A randomised clinical trial at the University of Sydney lead by Professor Geoffrey Tofler looked at a total of 85 people and showed that it is possible to reduce several cardiac risk factors during this time, without adversely affecting the grieving process. The oldest person in the study was 85 years of age with the average age of all subjects in the study being 66.

Following on from previous studies on cardiac health risks, increased depression and anxiety after bereavement Professor Tofler noted “However, there have been no interventions to address this with the goal of lowering cardiac risk, so we aimed to provide this with an approach that does not adversely affect the grief process.”

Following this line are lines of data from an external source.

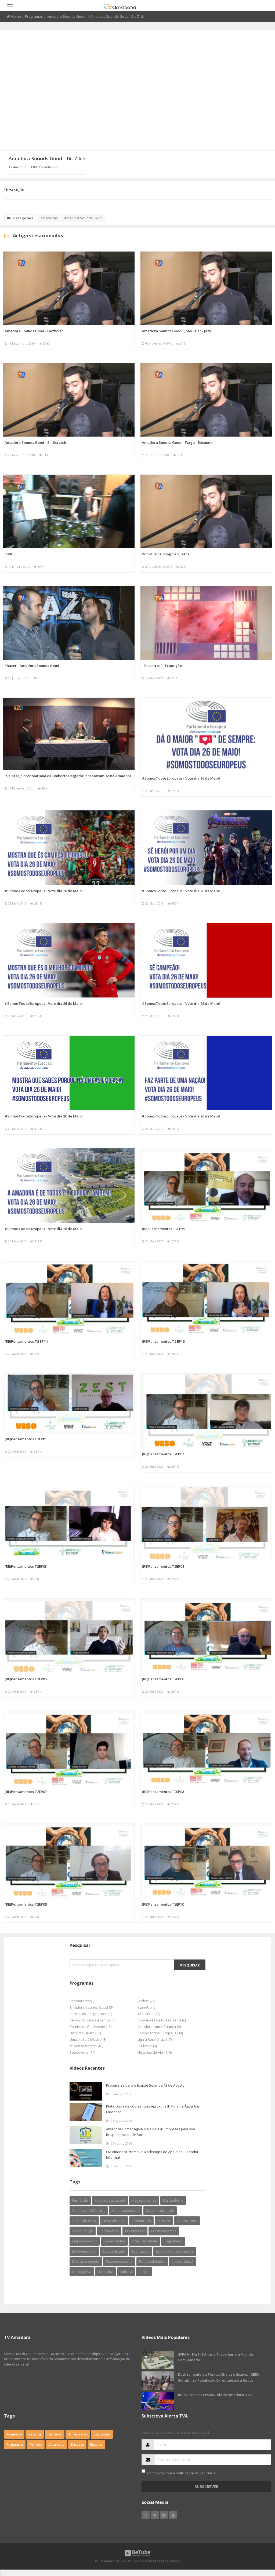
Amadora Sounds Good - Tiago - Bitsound (177, 442)
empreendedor (84, 2241)
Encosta (77, 2444)
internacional (182, 2261)
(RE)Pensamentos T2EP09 (26, 1904)
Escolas (96, 2444)
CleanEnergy (82, 2230)
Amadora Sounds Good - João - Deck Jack (176, 331)
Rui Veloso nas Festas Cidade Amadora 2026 (215, 2394)
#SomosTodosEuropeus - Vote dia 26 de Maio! (181, 778)
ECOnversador (84, 2251)
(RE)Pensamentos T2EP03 (26, 1566)
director (163, 2220)
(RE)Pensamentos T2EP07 (26, 1791)
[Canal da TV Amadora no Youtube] (173, 2515)
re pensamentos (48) (86, 2045)
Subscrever (206, 2486)
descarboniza (114, 2220)
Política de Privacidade (196, 2473)
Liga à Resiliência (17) (155, 2039)
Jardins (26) (146, 2000)
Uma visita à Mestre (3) (88, 2039)
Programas (34, 16)
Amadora (14, 2434)
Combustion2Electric (88, 2210)
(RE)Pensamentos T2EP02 (163, 1454)
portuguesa (81, 2271)
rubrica (126, 2271)
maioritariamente (125, 2210)
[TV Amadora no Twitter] (155, 2515)
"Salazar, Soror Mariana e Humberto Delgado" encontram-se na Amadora (68, 775)
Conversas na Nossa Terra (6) (162, 2020)
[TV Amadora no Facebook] (146, 2515)
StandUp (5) (147, 2007)
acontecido (141, 2251)
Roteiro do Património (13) (90, 2026)
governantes (114, 2241)
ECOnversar (135, 2230)
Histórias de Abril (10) (155, 2052)
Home (16, 16)
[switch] (143, 2471)
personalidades (152, 2261)
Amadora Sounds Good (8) (91, 2007)
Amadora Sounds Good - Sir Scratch (35, 442)
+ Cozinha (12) (149, 2013)
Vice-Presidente (144, 2241)
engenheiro (173, 2241)
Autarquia (56, 2444)
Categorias (23, 218)
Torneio (35, 2444)
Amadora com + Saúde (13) (159, 2026)
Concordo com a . (181, 2473)
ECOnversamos (163, 2230)
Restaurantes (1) (83, 2000)
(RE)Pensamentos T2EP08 (163, 1791)
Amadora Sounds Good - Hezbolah (34, 331)
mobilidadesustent (110, 2200)
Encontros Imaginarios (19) (91, 2013)
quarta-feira (187, 2220)
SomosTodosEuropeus (174, 2251)
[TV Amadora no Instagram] (164, 2515)
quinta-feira (173, 2200)
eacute (144, 2271)
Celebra (34, 2434)
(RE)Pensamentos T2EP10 (163, 1904)
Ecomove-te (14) (82, 2052)
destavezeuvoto (85, 2261)
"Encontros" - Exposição (162, 665)
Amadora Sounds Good (66, 16)
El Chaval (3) (147, 2045)
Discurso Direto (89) (85, 2033)
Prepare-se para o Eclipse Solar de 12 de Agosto (145, 2085)
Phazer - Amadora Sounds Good (32, 665)
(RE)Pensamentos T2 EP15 (163, 1341)
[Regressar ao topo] (257, 2542)
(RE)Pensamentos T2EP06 (163, 1679)
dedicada (105, 2271)
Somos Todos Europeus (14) (160, 2033)
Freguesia (15, 2444)
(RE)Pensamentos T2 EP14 (26, 1341)
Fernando (80, 2200)
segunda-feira (84, 2220)
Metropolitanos (144, 2200)
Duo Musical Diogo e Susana (166, 554)
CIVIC (9, 554)
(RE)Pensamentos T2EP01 (26, 1439)
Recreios (55, 2434)
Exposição (101, 2434)
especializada (114, 2251)
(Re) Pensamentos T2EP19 (163, 1228)
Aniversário (77, 2434)
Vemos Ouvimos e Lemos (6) (92, 2020)
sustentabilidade (160, 2210)
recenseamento (119, 2261)
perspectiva (109, 2230)
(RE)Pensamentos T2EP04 (163, 1566)
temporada (141, 2220)
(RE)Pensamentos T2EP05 (26, 1679)
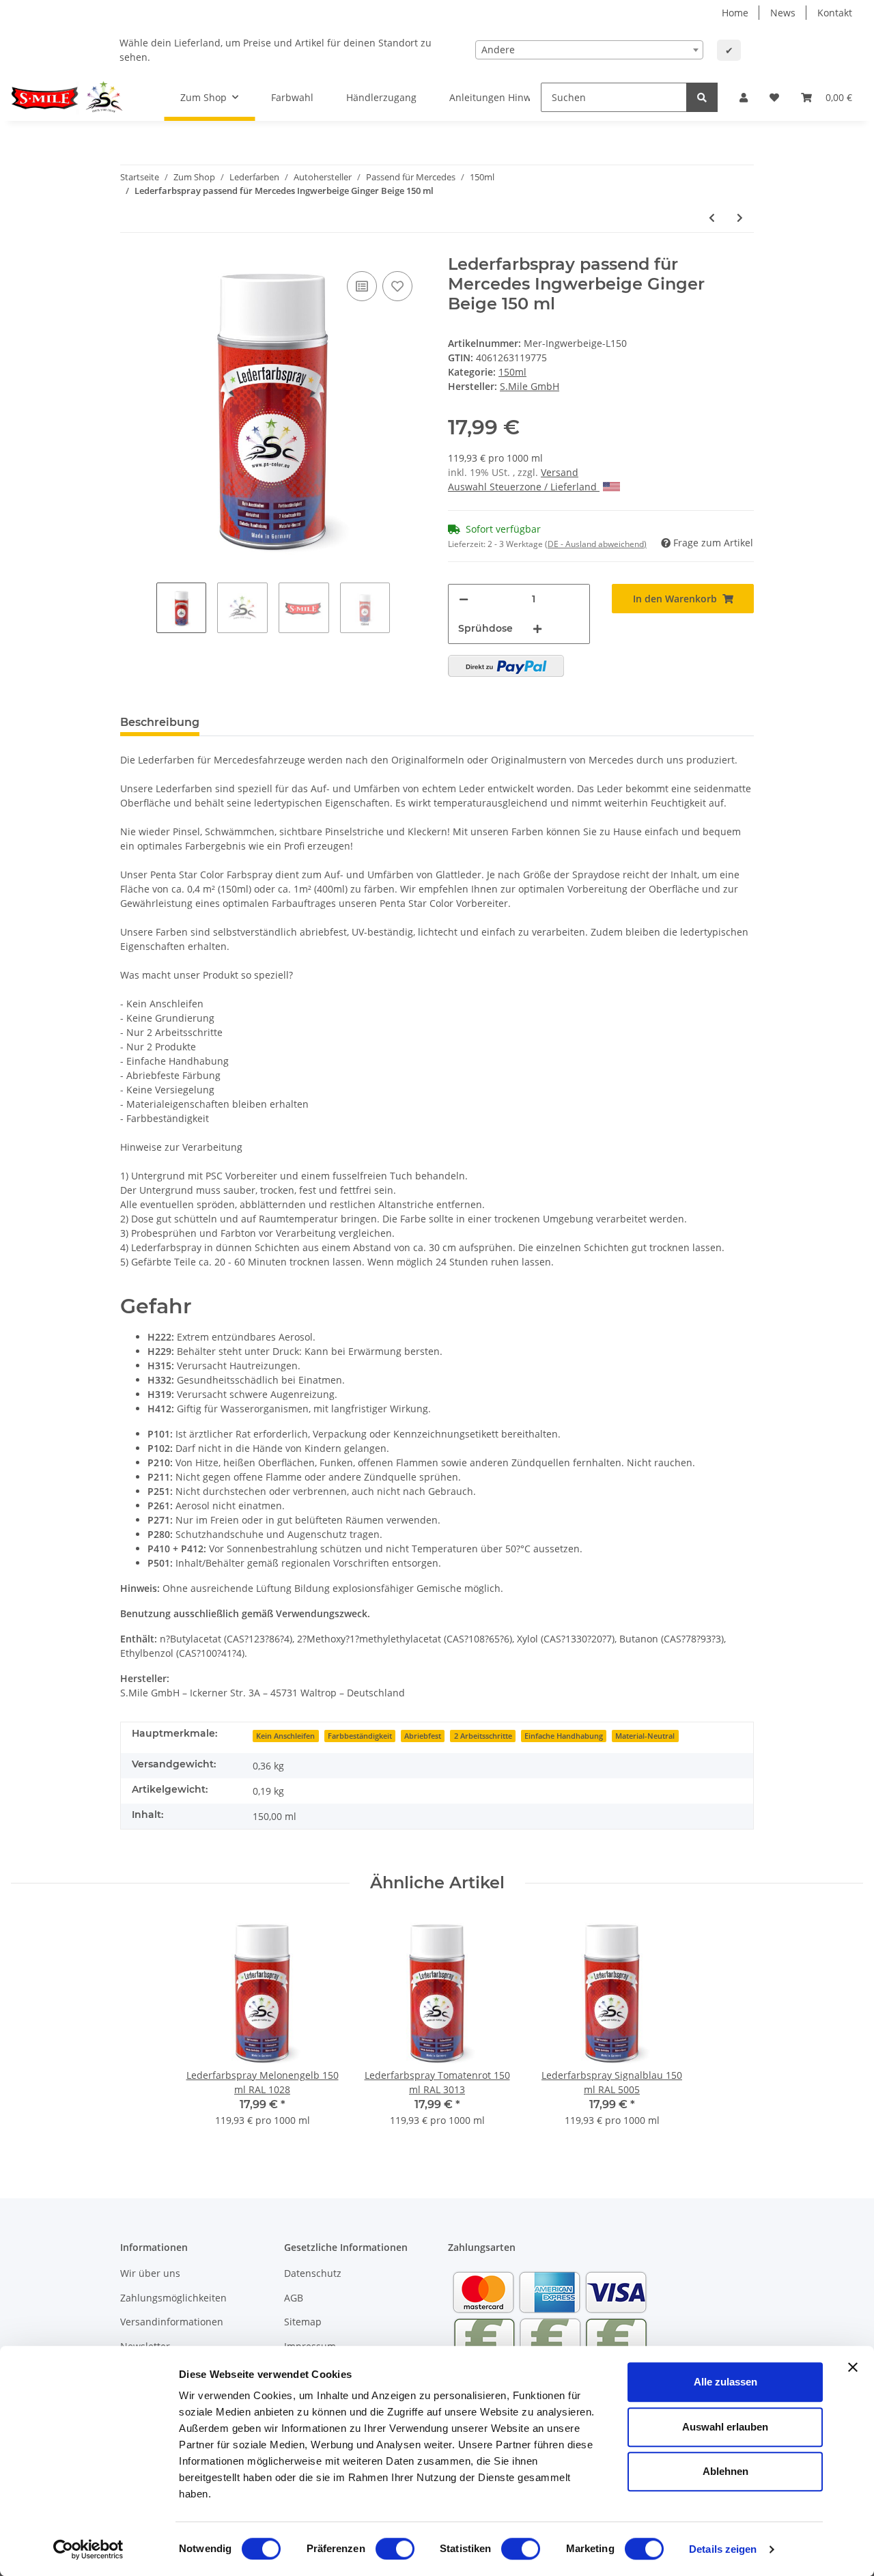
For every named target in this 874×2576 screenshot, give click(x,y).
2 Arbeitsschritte (483, 1736)
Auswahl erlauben (725, 2427)
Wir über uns (150, 2273)
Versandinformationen (171, 2321)
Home (735, 12)
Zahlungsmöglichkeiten (173, 2297)
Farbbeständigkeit (360, 1736)
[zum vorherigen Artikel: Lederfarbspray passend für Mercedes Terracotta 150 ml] (712, 217)
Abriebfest (422, 1736)
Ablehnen (725, 2471)
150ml (512, 371)
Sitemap (303, 2321)
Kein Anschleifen (285, 1736)
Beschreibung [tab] (159, 722)
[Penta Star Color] (71, 97)
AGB (293, 2297)
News (782, 12)
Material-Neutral (645, 1736)
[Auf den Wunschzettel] (397, 286)
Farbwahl (292, 97)
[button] (744, 97)
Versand (559, 472)
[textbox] (589, 50)
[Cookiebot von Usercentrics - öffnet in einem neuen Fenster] (88, 2549)
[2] (506, 666)
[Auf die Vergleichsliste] (362, 286)
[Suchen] (702, 97)
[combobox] (589, 49)
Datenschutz (312, 2273)
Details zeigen (723, 2549)
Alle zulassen (725, 2382)
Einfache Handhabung (563, 1736)
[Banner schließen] (853, 2367)
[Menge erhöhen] (537, 628)
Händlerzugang (381, 97)
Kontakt (834, 12)
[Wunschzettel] (774, 97)
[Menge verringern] (464, 599)
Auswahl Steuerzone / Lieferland (524, 486)
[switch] (395, 2549)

Forty-two subjects received low daily doses of a beta blocker and aspirin for six weeks, whilst the control group of 43 were given placebos. Heart rate and blood pressure were carefully monitored, and blood tests assessed blood clotting changes.

“The main finding was that the active medication, used in a low dose once a day, successfully reduced spikes in blood pressure and heart rate, as well as demonstrating some positive change in blood clotting tendency,” Tofler said.

The investigators also carefully monitored the grief reaction of participants.

“We were reassured that the medication had no adverse effect on the psychological responses, and indeed lessened symptoms of anxiety and depression.”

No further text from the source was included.